# Work task
Exactly as written, output each of the entries below.

# Information given
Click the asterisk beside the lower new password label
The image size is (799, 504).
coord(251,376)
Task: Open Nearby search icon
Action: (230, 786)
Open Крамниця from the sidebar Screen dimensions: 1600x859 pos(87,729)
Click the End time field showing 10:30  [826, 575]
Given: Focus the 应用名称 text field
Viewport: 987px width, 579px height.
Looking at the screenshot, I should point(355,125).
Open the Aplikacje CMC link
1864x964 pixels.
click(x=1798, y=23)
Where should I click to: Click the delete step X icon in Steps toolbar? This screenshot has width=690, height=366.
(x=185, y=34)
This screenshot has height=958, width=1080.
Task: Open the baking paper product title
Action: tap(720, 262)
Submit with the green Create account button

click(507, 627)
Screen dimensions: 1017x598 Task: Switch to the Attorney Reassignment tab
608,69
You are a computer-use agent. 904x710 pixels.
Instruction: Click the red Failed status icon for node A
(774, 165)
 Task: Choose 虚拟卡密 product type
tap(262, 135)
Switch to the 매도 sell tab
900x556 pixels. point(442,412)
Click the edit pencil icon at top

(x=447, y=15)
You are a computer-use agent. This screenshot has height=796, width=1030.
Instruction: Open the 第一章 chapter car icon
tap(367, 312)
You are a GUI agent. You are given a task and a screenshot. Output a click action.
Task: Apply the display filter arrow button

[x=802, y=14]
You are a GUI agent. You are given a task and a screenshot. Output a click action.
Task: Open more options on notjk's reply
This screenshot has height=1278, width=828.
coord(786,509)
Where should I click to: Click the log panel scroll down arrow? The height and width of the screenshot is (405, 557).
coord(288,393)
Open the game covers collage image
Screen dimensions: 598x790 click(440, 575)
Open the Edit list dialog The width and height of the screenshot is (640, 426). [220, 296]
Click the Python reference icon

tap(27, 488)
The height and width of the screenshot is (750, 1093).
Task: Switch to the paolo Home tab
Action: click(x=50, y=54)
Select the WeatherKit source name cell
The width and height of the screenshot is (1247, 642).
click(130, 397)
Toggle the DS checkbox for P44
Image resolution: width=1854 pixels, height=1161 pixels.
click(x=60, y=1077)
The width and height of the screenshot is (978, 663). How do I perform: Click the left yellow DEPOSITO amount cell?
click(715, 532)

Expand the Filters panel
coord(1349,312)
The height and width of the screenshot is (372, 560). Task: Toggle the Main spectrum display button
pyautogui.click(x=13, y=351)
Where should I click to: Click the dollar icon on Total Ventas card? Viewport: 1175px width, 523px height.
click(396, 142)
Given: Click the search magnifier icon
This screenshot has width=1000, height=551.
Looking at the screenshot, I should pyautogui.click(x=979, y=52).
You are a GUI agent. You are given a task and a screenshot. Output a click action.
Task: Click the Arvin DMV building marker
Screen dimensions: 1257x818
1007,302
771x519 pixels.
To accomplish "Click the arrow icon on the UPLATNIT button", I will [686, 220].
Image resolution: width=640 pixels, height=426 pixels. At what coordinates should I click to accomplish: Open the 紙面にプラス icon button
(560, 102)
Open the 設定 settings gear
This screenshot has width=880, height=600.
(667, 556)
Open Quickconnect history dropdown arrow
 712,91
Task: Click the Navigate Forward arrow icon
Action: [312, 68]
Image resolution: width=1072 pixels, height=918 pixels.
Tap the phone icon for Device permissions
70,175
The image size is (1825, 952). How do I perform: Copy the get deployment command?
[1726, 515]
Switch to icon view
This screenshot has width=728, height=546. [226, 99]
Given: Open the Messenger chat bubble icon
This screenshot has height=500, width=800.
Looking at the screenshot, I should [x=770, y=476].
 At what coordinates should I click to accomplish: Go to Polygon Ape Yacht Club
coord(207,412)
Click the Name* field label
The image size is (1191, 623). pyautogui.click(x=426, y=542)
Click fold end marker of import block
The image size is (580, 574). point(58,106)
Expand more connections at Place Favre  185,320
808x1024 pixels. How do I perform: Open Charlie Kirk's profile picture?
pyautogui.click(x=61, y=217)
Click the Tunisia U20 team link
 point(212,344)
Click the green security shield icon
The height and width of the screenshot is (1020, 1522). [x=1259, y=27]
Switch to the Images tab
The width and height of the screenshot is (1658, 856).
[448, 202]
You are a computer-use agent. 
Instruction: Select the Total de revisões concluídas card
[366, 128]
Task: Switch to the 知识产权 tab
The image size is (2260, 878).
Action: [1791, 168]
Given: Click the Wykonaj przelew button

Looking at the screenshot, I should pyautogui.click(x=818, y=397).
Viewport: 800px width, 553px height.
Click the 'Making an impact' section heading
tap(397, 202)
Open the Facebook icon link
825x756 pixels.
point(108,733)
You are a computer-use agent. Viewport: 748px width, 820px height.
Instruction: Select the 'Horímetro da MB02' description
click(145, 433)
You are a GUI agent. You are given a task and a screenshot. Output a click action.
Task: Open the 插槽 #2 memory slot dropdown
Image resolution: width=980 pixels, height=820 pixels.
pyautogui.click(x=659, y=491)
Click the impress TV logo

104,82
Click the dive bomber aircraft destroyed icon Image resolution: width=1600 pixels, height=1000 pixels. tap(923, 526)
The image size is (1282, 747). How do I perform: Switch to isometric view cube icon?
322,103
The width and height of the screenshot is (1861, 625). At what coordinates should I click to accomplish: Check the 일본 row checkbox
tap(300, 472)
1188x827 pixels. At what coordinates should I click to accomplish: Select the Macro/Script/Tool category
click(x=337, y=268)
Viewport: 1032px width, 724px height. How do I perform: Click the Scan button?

# Task response
Click the asterisk beside the lower new password label
The image size is (799, 504).
coord(251,376)
Task: Open Nearby search icon
Action: (230, 786)
Open Крамниця from the sidebar Screen dimensions: 1600x859 pos(87,729)
Click the End time field showing 10:30  [826, 575]
Given: Focus the 应用名称 text field
Viewport: 987px width, 579px height.
Looking at the screenshot, I should point(355,125).
Open the Aplikacje CMC link
1864x964 pixels.
click(x=1798, y=23)
Where should I click to: Click the delete step X icon in Steps toolbar? This screenshot has width=690, height=366.
(x=185, y=34)
This screenshot has height=958, width=1080.
Task: Open the baking paper product title
Action: tap(720, 262)
Submit with the green Create account button

click(507, 627)
Screen dimensions: 1017x598 Task: Switch to the Attorney Reassignment tab
608,69
You are a computer-use agent. 904x710 pixels.
Instruction: Click the red Failed status icon for node A
(774, 165)
 Task: Choose 虚拟卡密 product type
tap(262, 135)
Switch to the 매도 sell tab
900x556 pixels. point(442,412)
Click the edit pencil icon at top

(x=447, y=15)
You are a computer-use agent. This screenshot has height=796, width=1030.
Instruction: Open the 第一章 chapter car icon
tap(367, 312)
You are a GUI agent. You are given a task and a screenshot. Output a click action.
Task: Apply the display filter arrow button

[x=802, y=14]
You are a GUI agent. You are given a task and a screenshot. Output a click action.
Task: Open more options on notjk's reply
This screenshot has height=1278, width=828.
coord(786,509)
Where should I click to: Click the log panel scroll down arrow? The height and width of the screenshot is (405, 557).
coord(288,393)
Open the game covers collage image
Screen dimensions: 598x790 click(440, 575)
Open the Edit list dialog The width and height of the screenshot is (640, 426). [220, 296]
Click the Python reference icon

tap(27, 488)
The height and width of the screenshot is (750, 1093).
Task: Switch to the paolo Home tab
Action: click(x=50, y=54)
Select the WeatherKit source name cell
The width and height of the screenshot is (1247, 642).
click(130, 397)
Toggle the DS checkbox for P44
Image resolution: width=1854 pixels, height=1161 pixels.
click(x=60, y=1077)
The width and height of the screenshot is (978, 663). How do I perform: Click the left yellow DEPOSITO amount cell?
click(715, 532)

Expand the Filters panel
coord(1349,312)
The height and width of the screenshot is (372, 560). Task: Toggle the Main spectrum display button
pyautogui.click(x=13, y=351)
Where should I click to: Click the dollar icon on Total Ventas card? Viewport: 1175px width, 523px height.
click(396, 142)
Given: Click the search magnifier icon
This screenshot has width=1000, height=551.
Looking at the screenshot, I should pyautogui.click(x=979, y=52).
You are a GUI agent. You are given a task and a screenshot. Output a click action.
Task: Click the Arvin DMV building marker
Screen dimensions: 1257x818
1007,302
771x519 pixels.
To accomplish "Click the arrow icon on the UPLATNIT button", I will [686, 220].
Image resolution: width=640 pixels, height=426 pixels. At what coordinates should I click to accomplish: Open the 紙面にプラス icon button
(560, 102)
Open the 設定 settings gear
This screenshot has width=880, height=600.
(667, 556)
Open Quickconnect history dropdown arrow
 712,91
Task: Click the Navigate Forward arrow icon
Action: [312, 68]
Image resolution: width=1072 pixels, height=918 pixels.
Tap the phone icon for Device permissions
70,175
The image size is (1825, 952). How do I perform: Copy the get deployment command?
[1726, 515]
Switch to icon view
This screenshot has width=728, height=546. [226, 99]
Given: Open the Messenger chat bubble icon
This screenshot has height=500, width=800.
Looking at the screenshot, I should [x=770, y=476].
 At what coordinates should I click to accomplish: Go to Polygon Ape Yacht Club
coord(207,412)
Click the Name* field label
The image size is (1191, 623). pyautogui.click(x=426, y=542)
Click fold end marker of import block
The image size is (580, 574). point(58,106)
Expand more connections at Place Favre  185,320
808x1024 pixels. How do I perform: Open Charlie Kirk's profile picture?
pyautogui.click(x=61, y=217)
Click the Tunisia U20 team link
 point(212,344)
Click the green security shield icon
The height and width of the screenshot is (1020, 1522). [x=1259, y=27]
Switch to the Images tab
The width and height of the screenshot is (1658, 856).
[448, 202]
You are a computer-use agent. 
Instruction: Select the Total de revisões concluídas card
[366, 128]
Task: Switch to the 知识产权 tab
The image size is (2260, 878).
Action: [1791, 168]
Given: Click the Wykonaj przelew button

Looking at the screenshot, I should pyautogui.click(x=818, y=397).
Viewport: 800px width, 553px height.
Click the 'Making an impact' section heading
tap(397, 202)
Open the Facebook icon link
825x756 pixels.
point(108,733)
You are a computer-use agent. Viewport: 748px width, 820px height.
Instruction: Select the 'Horímetro da MB02' description
click(145, 433)
You are a GUI agent. You are given a task and a screenshot. Output a click action.
Task: Open the 插槽 #2 memory slot dropdown
Image resolution: width=980 pixels, height=820 pixels.
pyautogui.click(x=659, y=491)
Click the impress TV logo

104,82
Click the dive bomber aircraft destroyed icon Image resolution: width=1600 pixels, height=1000 pixels. tap(923, 526)
The image size is (1282, 747). How do I perform: Switch to isometric view cube icon?
322,103
The width and height of the screenshot is (1861, 625). At what coordinates should I click to accomplish: Check the 일본 row checkbox
tap(300, 472)
1188x827 pixels. At what coordinates should I click to accomplish: Select the Macro/Script/Tool category
click(x=337, y=268)
Viewport: 1032px width, 724px height. How do I perform: Click the Scan button?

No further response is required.